At step two, the ALJ considers whether the claimant has a "severe disability," defined as "any impairment or combination of impairments which significantly limits [the claimant's] physical or mental ability to do basic work activities." 20 C.F.R. § 404.1520. "An impairment or combination of impairments can be found 'not severe' only if the evidence establishes a slight abnormality that has 'no more than a minimal effect on an individuals [sic] ability to work.'" Smolen v. Chater, 80 F.3d 1273, 1290 (9th Cir. 1996) (citation omitted).

The ALJ based her finding that Sallee's interstitial cystitis was not severe on the fact that Sallee was diagnosed with the condition in 2000 and "[t]here is nothing on the record to indicate that [her] Interstitial Cystitis has worsened since the initial diagnosis." (A.R. 26.) The ALJ concluded, therefore, that this condition "ha[d] no more than minimal limitation on her ability to perform basic work activities." (Id.)

Sallee argues that the ALJ failed to identify any evidentiary support in the record for these conclusions and that the record shows her interstitial cystitis condition did, in fact, get worse following her 2000 diagnosis. (Doc. 15 at 20-21.)

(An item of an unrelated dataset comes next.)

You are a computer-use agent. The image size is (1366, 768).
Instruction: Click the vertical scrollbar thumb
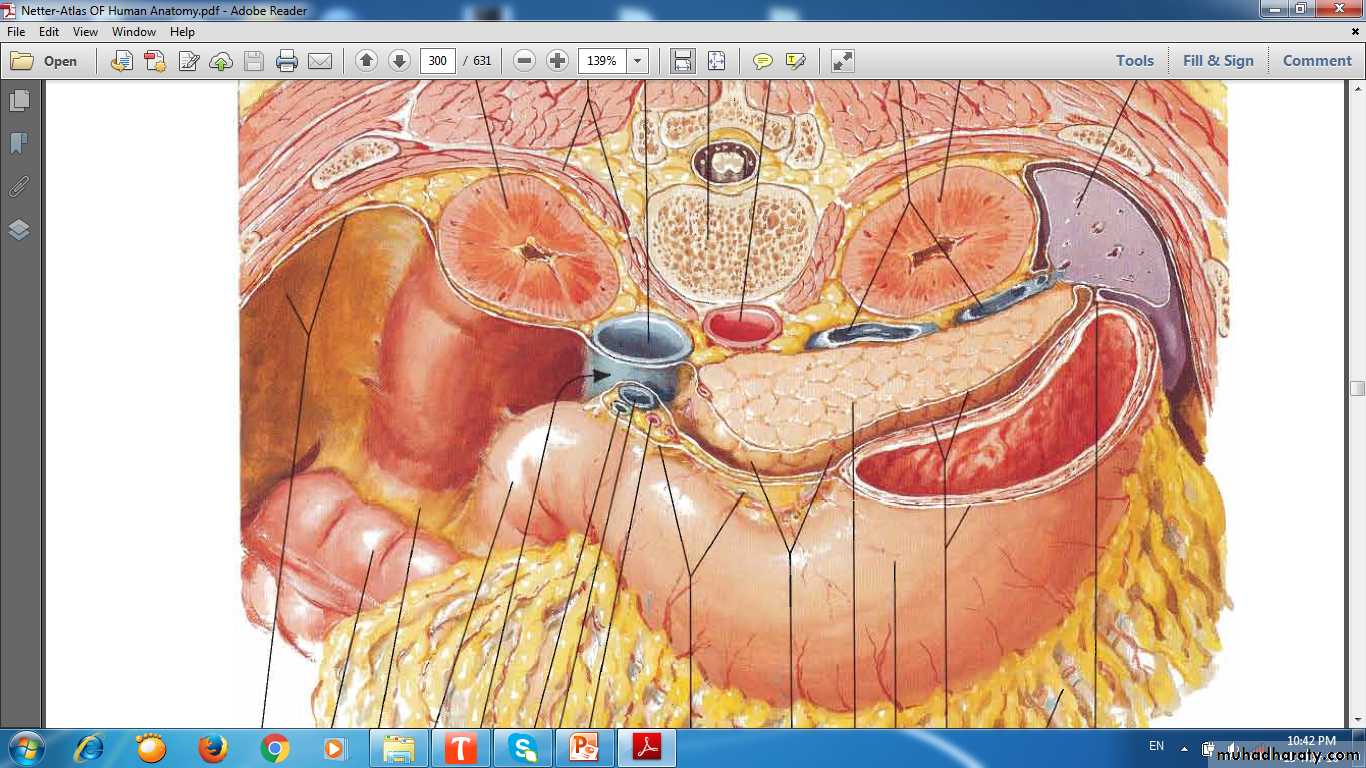point(1357,388)
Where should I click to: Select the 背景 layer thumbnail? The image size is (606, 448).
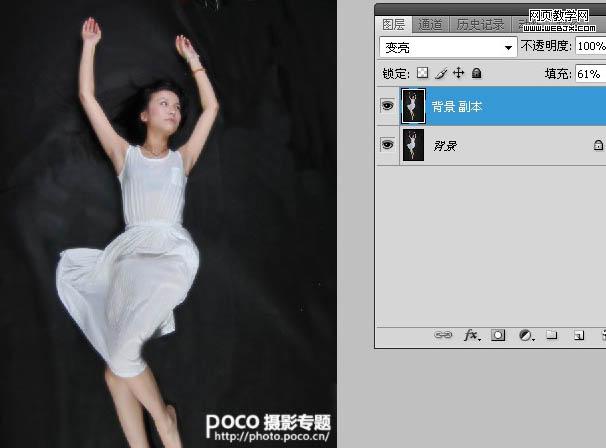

The Court agrees with Sallee. The ALJ failed to cite the record in coming to her conclusion that the condition hadn't worsened since 2000, and Dr. Karlovsky wrote in his June 9, 2016 opinion letter that "[f]ecal incontinence has recently become more of a concern." (A.R. 1760, emphasis added.) The ALJ later gave Dr. Karlovskly's opinion "partial weight." (A.R. 30-31.) Furthermore, although Sallee testified at the hearing that she was diagnosed in 2000, she also testified that she now has bowel accidents and these "seem[] to be getting more common now." (A.R. 49.) She further testified that she now uses the restroom at least thirteen times a day, at least five of which are bowel movements. (A.R. 60.) Because the vocational expert testified there would be no work available for an individual who needed unscheduled breaks throughout the day (A.R. 65-66), and Sallee's interstitial cystitis symptoms may have required such breaks, there was not substantial evidence supporting the ALJ's conclusion that this condition had no more than a minimal effect on Sallee's ability to work.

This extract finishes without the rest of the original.